──────── Listed records
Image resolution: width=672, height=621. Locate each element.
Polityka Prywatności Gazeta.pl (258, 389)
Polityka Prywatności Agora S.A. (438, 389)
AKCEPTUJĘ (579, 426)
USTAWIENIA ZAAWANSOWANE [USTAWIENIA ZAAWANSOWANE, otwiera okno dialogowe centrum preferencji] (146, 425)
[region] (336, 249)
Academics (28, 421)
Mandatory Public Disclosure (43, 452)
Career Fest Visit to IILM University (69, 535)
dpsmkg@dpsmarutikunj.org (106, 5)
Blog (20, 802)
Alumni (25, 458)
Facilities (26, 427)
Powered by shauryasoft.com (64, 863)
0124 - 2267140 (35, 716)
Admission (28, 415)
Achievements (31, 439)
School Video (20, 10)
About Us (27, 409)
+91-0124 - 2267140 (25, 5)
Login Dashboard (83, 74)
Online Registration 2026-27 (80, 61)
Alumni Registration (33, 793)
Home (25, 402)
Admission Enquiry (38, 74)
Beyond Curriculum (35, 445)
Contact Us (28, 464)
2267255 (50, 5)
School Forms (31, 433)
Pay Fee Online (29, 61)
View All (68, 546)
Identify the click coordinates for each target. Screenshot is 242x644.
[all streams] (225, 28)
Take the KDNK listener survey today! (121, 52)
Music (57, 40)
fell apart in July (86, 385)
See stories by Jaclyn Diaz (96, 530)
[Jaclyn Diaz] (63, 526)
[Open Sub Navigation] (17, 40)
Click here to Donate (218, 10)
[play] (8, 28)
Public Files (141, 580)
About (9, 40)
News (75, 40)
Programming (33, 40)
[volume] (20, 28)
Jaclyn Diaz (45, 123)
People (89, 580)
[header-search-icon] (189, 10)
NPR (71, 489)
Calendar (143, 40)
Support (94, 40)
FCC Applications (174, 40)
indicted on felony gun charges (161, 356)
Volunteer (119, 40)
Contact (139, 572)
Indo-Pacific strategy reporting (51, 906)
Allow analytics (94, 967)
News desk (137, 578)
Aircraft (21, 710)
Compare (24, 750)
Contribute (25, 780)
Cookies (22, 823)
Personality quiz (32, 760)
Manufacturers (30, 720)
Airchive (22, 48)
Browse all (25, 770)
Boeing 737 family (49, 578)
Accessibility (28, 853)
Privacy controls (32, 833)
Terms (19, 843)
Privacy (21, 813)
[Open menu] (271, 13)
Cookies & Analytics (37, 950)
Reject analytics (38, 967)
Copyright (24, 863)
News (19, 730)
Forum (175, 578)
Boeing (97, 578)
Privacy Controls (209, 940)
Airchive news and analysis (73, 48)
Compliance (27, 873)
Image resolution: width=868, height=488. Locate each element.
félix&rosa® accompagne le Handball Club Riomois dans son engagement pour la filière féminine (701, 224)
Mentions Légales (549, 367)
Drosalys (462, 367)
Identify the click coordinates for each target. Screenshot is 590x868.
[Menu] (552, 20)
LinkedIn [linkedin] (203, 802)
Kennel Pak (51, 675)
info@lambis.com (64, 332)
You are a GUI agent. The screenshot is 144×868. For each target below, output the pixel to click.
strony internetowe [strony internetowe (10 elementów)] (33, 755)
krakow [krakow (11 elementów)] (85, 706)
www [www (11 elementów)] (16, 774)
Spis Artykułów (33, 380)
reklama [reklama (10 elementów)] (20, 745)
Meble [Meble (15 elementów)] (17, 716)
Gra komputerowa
────────────────
What is expected: Can you reproduce all of the data above, every line unchanged?

Exercise solution:
Image resolution: width=672, height=621. Locate each element.
Polityka Prywatności Gazeta.pl (258, 389)
Polityka Prywatności Agora S.A. (438, 389)
AKCEPTUJĘ (579, 426)
USTAWIENIA ZAAWANSOWANE [USTAWIENIA ZAAWANSOWANE, otwiera okno dialogowe centrum preferencji] (146, 425)
[region] (336, 249)
Academics (28, 421)
Mandatory Public Disclosure (43, 452)
Career Fest Visit to IILM University (69, 535)
dpsmkg@dpsmarutikunj.org (106, 5)
Blog (20, 802)
Alumni (25, 458)
Facilities (26, 427)
Powered by shauryasoft.com (64, 863)
0124 - 2267140 (35, 716)
Admission (28, 415)
Achievements (31, 439)
School Video (20, 10)
About Us (27, 409)
+91-0124 - 2267140 (25, 5)
Login Dashboard (83, 74)
Online Registration 2026-27 (80, 61)
Alumni Registration (33, 793)
Home (25, 402)
Admission Enquiry (38, 74)
Beyond Curriculum (35, 445)
Contact Us (28, 464)
2267255 (50, 5)
School Forms (31, 433)
Pay Fee Online (29, 61)
View All (68, 546)
Identify the click coordinates for each target. Screenshot is 242x644.
[all streams] (225, 28)
Take the KDNK listener survey today! (121, 52)
Music (57, 40)
fell apart in July (86, 385)
See stories by Jaclyn Diaz (96, 530)
[Jaclyn Diaz] (63, 526)
[Open Sub Navigation] (17, 40)
Click here to Donate (218, 10)
[play] (8, 28)
Public Files (141, 580)
About (9, 40)
News (75, 40)
Programming (33, 40)
[volume] (20, 28)
Jaclyn Diaz (45, 123)
People (89, 580)
[header-search-icon] (189, 10)
NPR (71, 489)
Calendar (143, 40)
Support (94, 40)
FCC Applications (174, 40)
indicted on felony gun charges (161, 356)
Volunteer (119, 40)
Contact (139, 572)
Indo-Pacific strategy reporting (51, 906)
Allow analytics (94, 967)
News desk (137, 578)
Aircraft (21, 710)
Compare (24, 750)
Contribute (25, 780)
Cookies (22, 823)
Personality quiz (32, 760)
Manufacturers (30, 720)
Airchive (22, 48)
Browse all (25, 770)
Boeing 737 family (49, 578)
Accessibility (28, 853)
Privacy controls (32, 833)
Terms (19, 843)
Privacy (21, 813)
[Open menu] (271, 13)
Cookies & Analytics (37, 950)
Reject analytics (38, 967)
Copyright (24, 863)
News (19, 730)
Forum (175, 578)
Boeing (97, 578)
Privacy Controls (209, 940)
Airchive news and analysis (73, 48)
Compliance (27, 873)
Image resolution: width=868, height=488. Locate each element.
félix&rosa® accompagne le Handball Club Riomois dans son engagement pour la filière féminine (701, 224)
Mentions Légales (549, 367)
Drosalys (462, 367)
Identify the click coordinates for each target. Screenshot is 590x868.
[Menu] (552, 20)
LinkedIn [linkedin] (203, 802)
Kennel Pak (51, 675)
info@lambis.com (64, 332)
You are a GUI agent. The screenshot is 144×868. For each target below, output the pixel to click.
strony internetowe [strony internetowe (10 elementów)] (33, 755)
krakow [krakow (11 elementów)] (85, 706)
www [www (11 elementów)] (16, 774)
Spis Artykułów (33, 380)
reklama [reklama (10 elementów)] (20, 745)
Meble [Meble (15 elementów)] (17, 716)
Gra komputerowa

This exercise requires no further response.